Es gibt eine Flut an Informationen zu Training, Nahrungsergänzungsmitteln und Best Practices vor dem Workout. Das kann überwältigend sein, um herauszufinden, was wirklich für Sie passt. Jeder Körper ist einzigartig – was bei mir wirkt, muss nicht bei Ihnen funktionieren. Basierend auf den neuesten wissenschaftlichen Erkenntnissen sind zwei Maßnahmen entscheidend: ausreichende Hydration und Energiezufuhr.
Hydration: Wussten Sie, dass bereits ein Flüssigkeitsverlust von 1 % der Körpermasse Ihre Leistung beeinträchtigen kann? Dehydration verkürzt die Zeit bis zur Erschöpfung und hemmt die Intensität. Mit zunehmendem Wasserverlust verschärfen sich die Symptome. Wasser ist essenziell für Thermoregulation und viele Körperfunktionen. Trinken Sie daher vor Ihrem nächsten Training bewusst ausreichend.
Energiezufuhr: Die Debatte um Fasten-Cardio versus Kohlenhydrat-Tanken hält an.

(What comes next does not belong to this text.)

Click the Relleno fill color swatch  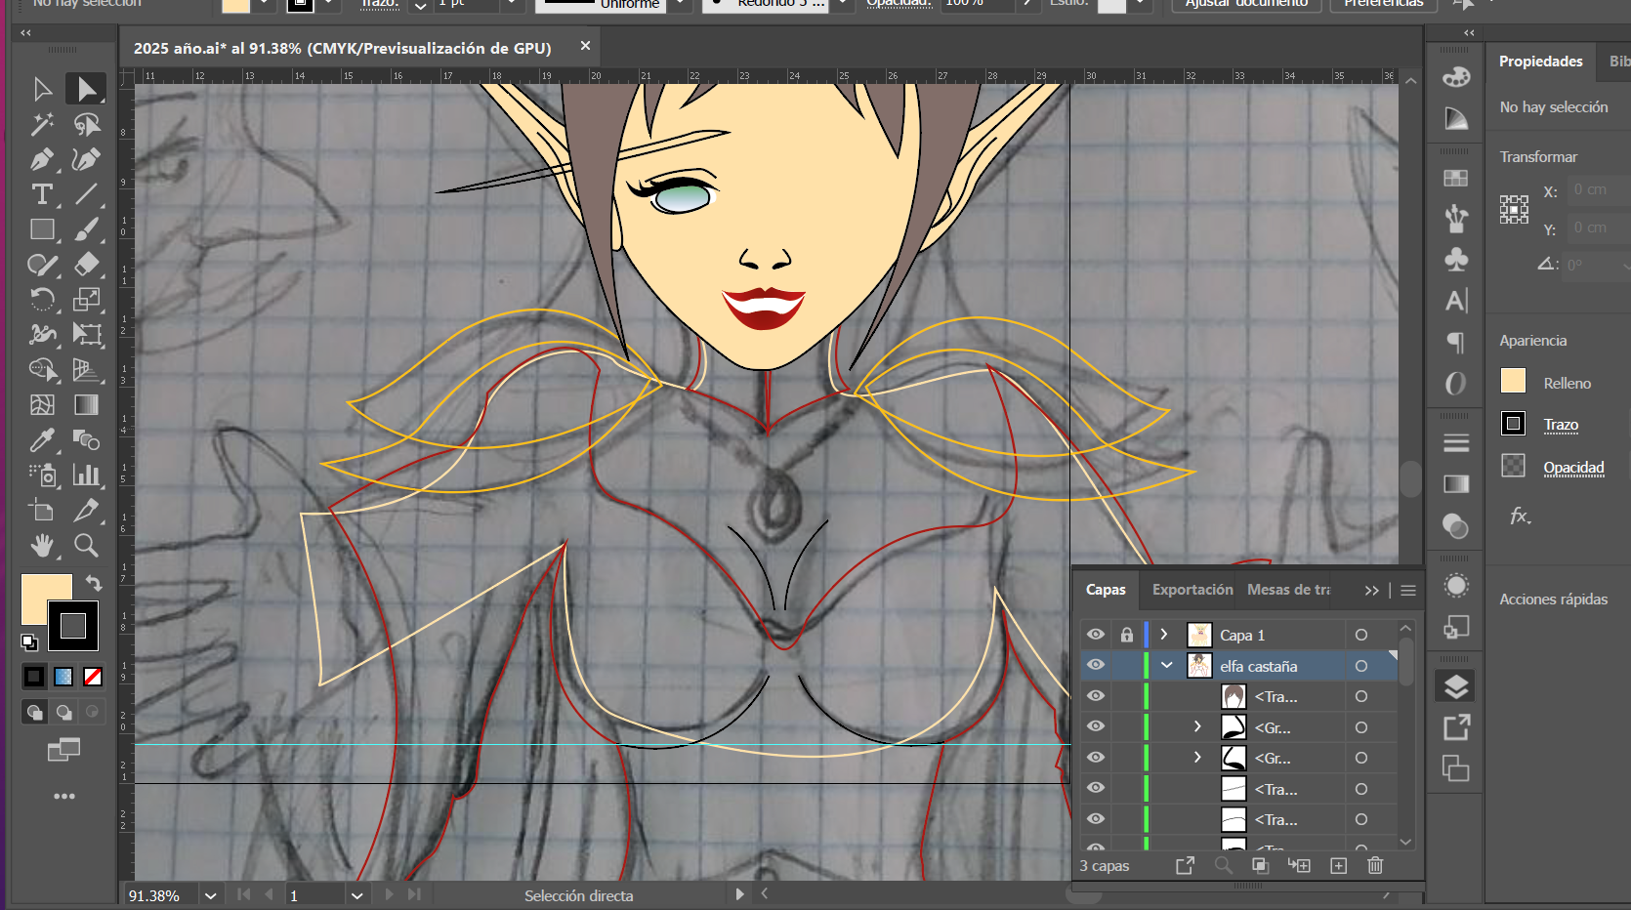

Nüchternes Training zapft zwar Fettreserven an (durch niedrige Glykogenspeicher), führt aber oft zu weniger intensiven Sessions. Physiologisch sind Kohlenhydrate die primäre Energiequelle bei Hochleistungstraining – sie verbrauchen weniger Sauerstoff. Höhere Intensität steigert den Nachbrenneffekt (EPOC) und fördert Fettverbrennung über das Training hinaus. Bei niedriger Intensität (Fett als Fuel) sinkt hingegen die Verbrennungsgeschwindigkeit.

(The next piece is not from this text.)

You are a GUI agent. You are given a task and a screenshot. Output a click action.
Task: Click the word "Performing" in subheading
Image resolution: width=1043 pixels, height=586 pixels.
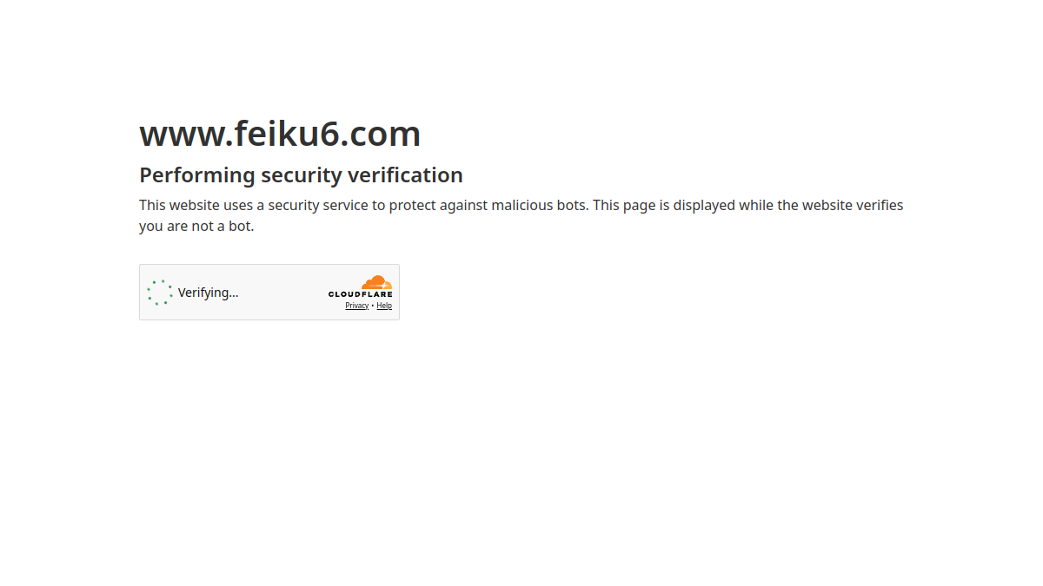click(x=197, y=175)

Optimale Energiequellen vor anstrengenden Einheiten? Einfache Kohlenhydrate: Sie werden rasch verdaut, gelangen schnell in die Muskeln und ermöglichen härteres, schnelleres, längeres Training. Obst oder flüssige Kohlenhydratlösungen sorgen für ein leichtes, aufgetanktes Gefühl – ohne Völlegefühl.
Wie viel und wann? Das ist individuell. Manche vertragen Essen kurz vorab, andere brauchen mehr Verdauungszeit. Menge hängt von Dauer und Intensität ab. Testen Sie, was Ihnen guttut, und priorisieren Sie immer die Flüssigkeitszufuhr.